There is a McDonalds’ billboard advertisement I saw that read, “You don’t have to feel guilty anymore”. It had a picture of a stereotypical middle-aged modern woman and was showing a new low fat or low-carb or new ‘fad-diet of the day’ double cheeseburger or something. I got to thinking about that sign in the perspective of this article and realized that guilt is definitely a motivator. I began to interpret the billboards’ slogan to read; “Now we say you don’t have to feel guilty anymore.” Whether the advertisement was appealing to an intrapsychic guilt phenomenon, or was in fact creating the guilt through social ideals is something I can not say with absolute certainty. The very fact that it is appealing to a person’s sense of guilt so as to affect their behavior indicates that it is a social occurrence. I will continue to analyze and develop this idea until I can communicate it more effectively.

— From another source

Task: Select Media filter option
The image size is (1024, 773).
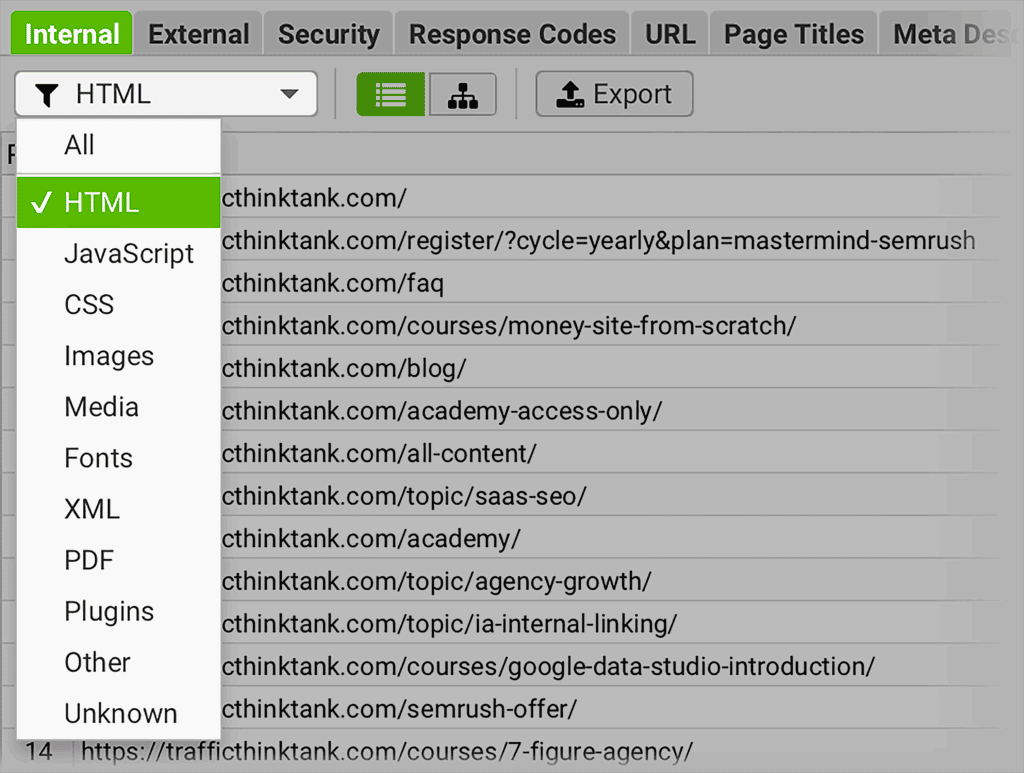Action: [101, 407]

Along similar lines of thought, I considered the influence of guilt as a motivator and I wonder what affect it will have on the new “world community”. As the world becomes more integrated with technology allowing people to communicate over larger distances, the community relationships become closer. If it is true that the closer (more similar) one perceives ones self to another, the stronger the feelings of empathy and guilt for transgressions will be; then theoretically the potential for war will diminish. This is assuming that people feel empathy for the tragedy of war. This is also assuming that propaganda does not continue to influence ideas that dehumanize “enemies” and that the Freedom of Speech will be resurrected (and hopefully spread throughout the world). If guilt is indeed a motivator, then to prevent it would discourage action. To prevent guilt on a large scale is relatively easy; control information. People can not feel guilty for things they don’t know about. The pen is infinitely mightier than the sword. I am getting off track, but I’m on a roll, so bear with me a little longer. There is also the possibility that social gaps will begin to form as people separate within wealth categories as opposed to the good ol’ ethnic, religious, and nationality categories.

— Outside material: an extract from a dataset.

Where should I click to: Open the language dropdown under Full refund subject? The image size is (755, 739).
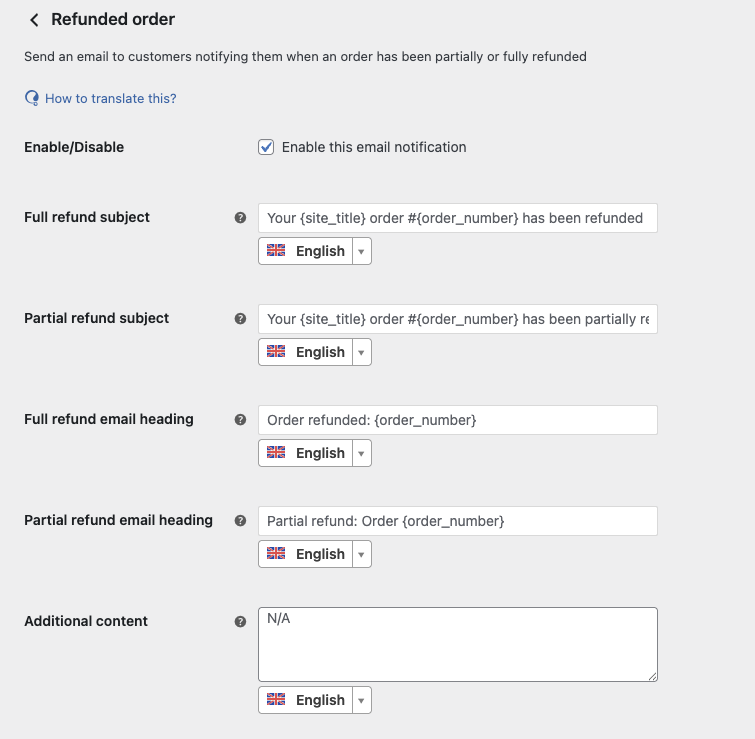(361, 251)
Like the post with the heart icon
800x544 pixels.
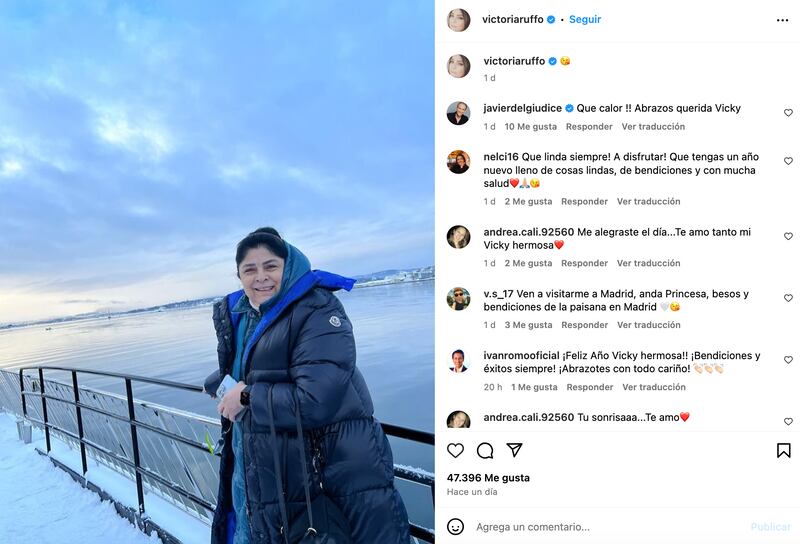coord(455,451)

It has been said that god is dead; I propose that along with god the next generations shall witness the death of “the nation”. I also propose that this will be a direct result of guilt’s dual social role of integration and separation. Hmmm, well… maybe these ideas need to be contemplated a lot more!

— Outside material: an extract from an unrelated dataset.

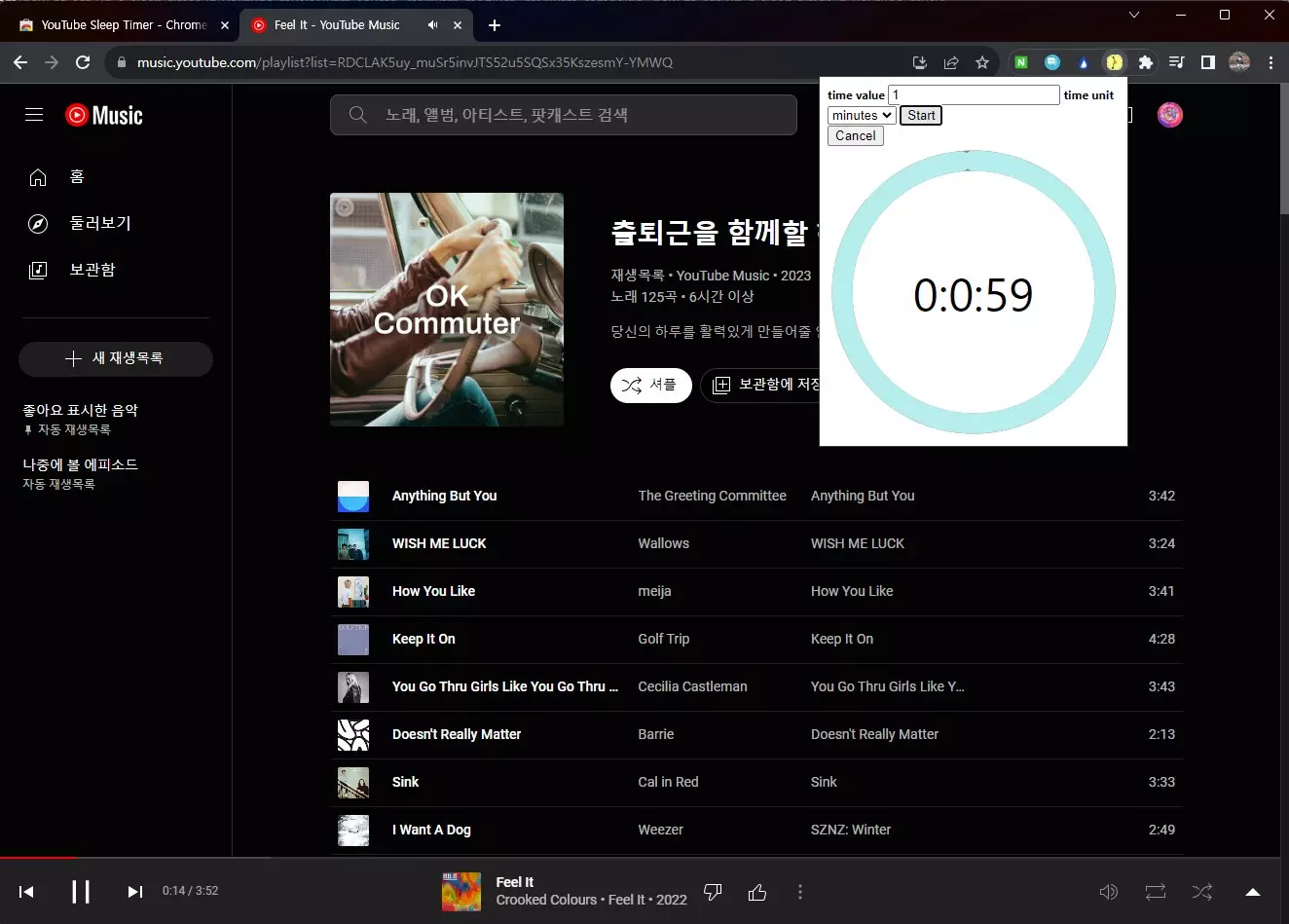The height and width of the screenshot is (924, 1289).
Task: Open the shuffle icon in the player bar
Action: pos(1201,892)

And now… for something completely different.
I apologize for the lateness of this article (because of guilt?), and I will give an excuse; I bit off way more than I could chew and by the time I realized it I couldn’t spit it out. I must admit that I did not feel any guilt about not turning the paper in on time; I did however feel apprehensive for the moment when I would turn it in late. I am curious to see if I will feel guilty, or if you will give me any looks that I might perceive as disapproval therefore possibly causing guilt. Of course now that I’ve thought about it and will be paying attention I might induce the feelings of my own accord, or conversely not feel guilt because…Oh, Nevermind. Anyway, sorry the paper is late.